Kelsey Jones


On November 13th, 2022, I was taken to the ER by my mom, who assumed I was just dehydrated from vomiting. I was battling pneumonia once again, as I had been for the last few months on and off. I was given antibiotics just 3 days prior, but I could not keep them down. Once there, they had a hard time getting my vitals, starting an IV, and getting urine as I hadn’t urinated in nearly 24 hours. They did some bloodwork and found a WBC of 64k, my kidneys and liver were failing.

From there, I was transported to a larger hospital, where I was promptly intubated and suffered cardiac arrest soon thereafter. They then found an infection in the lining of my heart, so they placed a tube to drain it. Once tested, it came back as strep. It was then found out that I had pneumonia, mono, strep, disseminated histoplasmosis, and 6 broken ribs. (Sepsis and Pneumonia, Sepsis and Septic Shock) This made it impossible for my medical team to figure out how I got sepsis that lead to septic shock. While I was in my medically-induced coma, my family would be told that it was highly likely that I would not survive despite the aggressive treatment I was receiving.

I was then transferred to another, much larger, hospital to continue my care. I stayed on the ventilator for 5 more days, before finally being extubated, spending 10 days in total intubated. I woke up with delirium, not able to move, and I could barely talk, or see. I had several tubes draining infections from my lungs and heart lining. I remember how helpless I felt laying in that bed being unable to move and being told my organs were failing. I remember tearfully telling my nurse I had at the time to promise me she would never give up on me. I still vividly remember her eyes as she looked back at me, holding my hand, as she promised to never, ever give up on me.
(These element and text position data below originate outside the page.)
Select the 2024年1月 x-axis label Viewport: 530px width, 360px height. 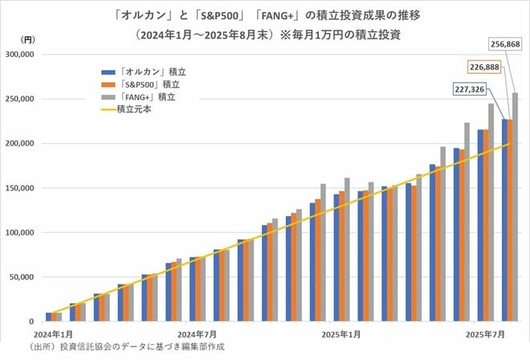click(x=54, y=333)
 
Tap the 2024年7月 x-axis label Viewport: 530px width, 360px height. click(x=198, y=333)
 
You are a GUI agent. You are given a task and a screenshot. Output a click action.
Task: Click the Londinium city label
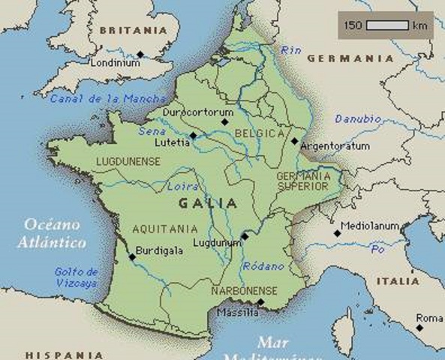[x=116, y=64]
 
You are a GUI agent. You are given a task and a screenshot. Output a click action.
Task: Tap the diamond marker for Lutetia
[x=194, y=135]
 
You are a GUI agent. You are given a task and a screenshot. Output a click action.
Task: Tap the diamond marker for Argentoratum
[x=295, y=140]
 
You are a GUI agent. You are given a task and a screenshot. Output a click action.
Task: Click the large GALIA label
[x=208, y=202]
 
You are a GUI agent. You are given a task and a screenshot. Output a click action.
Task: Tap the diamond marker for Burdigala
[x=132, y=256]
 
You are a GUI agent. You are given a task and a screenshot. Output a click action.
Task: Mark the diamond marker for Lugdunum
[x=245, y=236]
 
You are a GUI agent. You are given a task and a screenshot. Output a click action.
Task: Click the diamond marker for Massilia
[x=260, y=302]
I would spend a little over a month at that hospital, including Christmas. I went from the ICU, to the step-down unit, back to the ICU, then back to the step-down unit. They would remove some chest tubes, and then they would put them back, and remove them again. I continued doing dialysis every other day, for 3-4 hour sessions. During one of these sessions, about a month after initially presenting to the ER, I finally urinated. That moment made me feel like I was going to be okay, for the first time since all this had started.
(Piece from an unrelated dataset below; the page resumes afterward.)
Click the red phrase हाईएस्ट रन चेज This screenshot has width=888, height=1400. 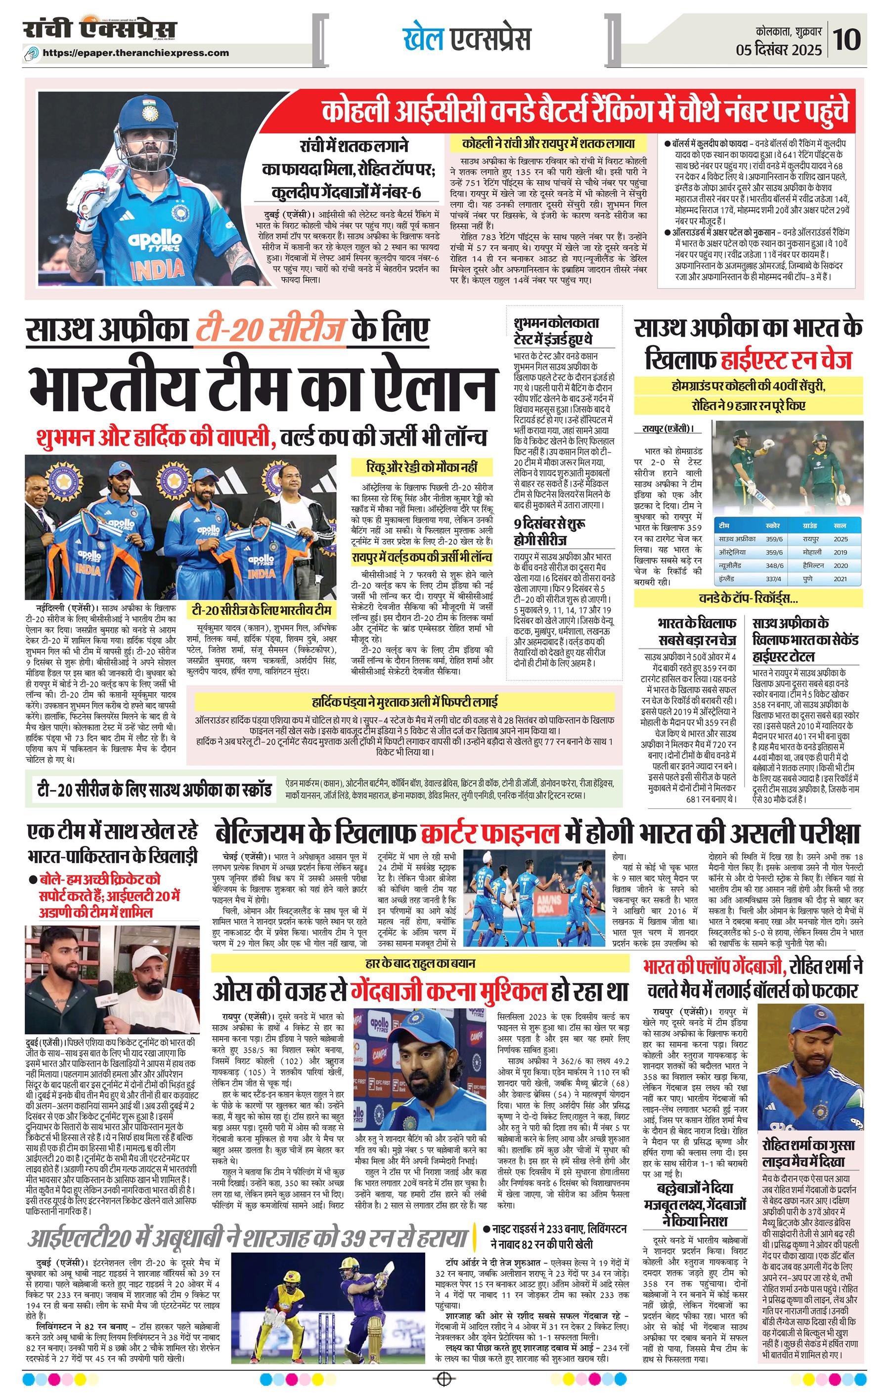(786, 360)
Once I got well enough, I was transferred to another hospital for inpatient rehab. Here, I would relearn to walk, take care of myself, and perform daily tasks as the “new” me. It only took a week and a half for me to go from a 2-person assist to walking on my own. They told me that I progressed faster than they thought I was going to, but I believe I knew the finish line was close, and I just wanted to go home. In total, I spent 54 days in the hospital dealing with septic shock from an unknown cause. After being discharged, I was referred to a podiatrist who would remove 9 of my toes because they had developed gangrene as a result of the septic shock. (Sepsis and Amputations)

Prior to presenting to the ER, I had never heard of sepsis or septic shock before. I believe I did have sepsis at my last doctors appointment on November 10th, 2022, I just didn’t know the signs at the time, so I didn’t mention it to my doctor. Now, I feel like it’s important to educate people on the signs of sepsis because I do not want anyone to ever have to go through what I did.

I have experienced several post-sepsis syndrome symptoms. I was dealing with hair loss while in the hospital, and continued to after being discharged. I had bald spots in places where I once had thick, wavy hair. I’ve also experienced brain fog. It’s almost felt like I couldn’t think at times, though, this has gotten much better as time has gone on. I still struggle with finding the right words, and with often times I’ll say something when I mean something else and I won’t notice. I have also experienced some fatigue, I frequently struggle to find the energy or motivation to do the things I used to do.

It’s been a difficult long road, but I’ve nearly made it to the other side. I have been blessed with very supportive family and friends, and I truly don’t think I would have stayed so strong without them. Even now, almost six months later, I still have them to fall back on when times get tough. I have plans to get into healthcare, due in part to my experience with septic shock. I’m planning on becoming a physical therapist to help people, who find themselves in positions like mine, relearn to be themselves again.